### STATED EXERCISE
Reproduce, word for word, the part of the records that begins with the line containing "This screenshot has height=716, width=1568." and ends with the line containing "The width and height of the screenshot is (1160, 745).", both lines included.

### THE DATA
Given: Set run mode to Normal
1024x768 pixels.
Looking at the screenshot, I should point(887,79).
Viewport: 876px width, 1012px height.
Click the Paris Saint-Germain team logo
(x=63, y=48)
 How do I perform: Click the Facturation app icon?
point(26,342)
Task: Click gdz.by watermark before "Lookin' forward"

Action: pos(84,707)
---
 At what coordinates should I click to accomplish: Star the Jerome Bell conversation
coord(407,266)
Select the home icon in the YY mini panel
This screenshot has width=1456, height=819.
* * *
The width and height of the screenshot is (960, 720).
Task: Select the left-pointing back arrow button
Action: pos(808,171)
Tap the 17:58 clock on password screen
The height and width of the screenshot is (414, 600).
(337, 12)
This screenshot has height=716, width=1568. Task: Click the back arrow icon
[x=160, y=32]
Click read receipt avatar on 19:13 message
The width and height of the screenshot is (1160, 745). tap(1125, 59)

### ANSWER TO THE PROBLEM
This screenshot has height=716, width=1568. Task: Click the back arrow icon
[x=160, y=32]
Click read receipt avatar on 19:13 message
The width and height of the screenshot is (1160, 745). tap(1125, 59)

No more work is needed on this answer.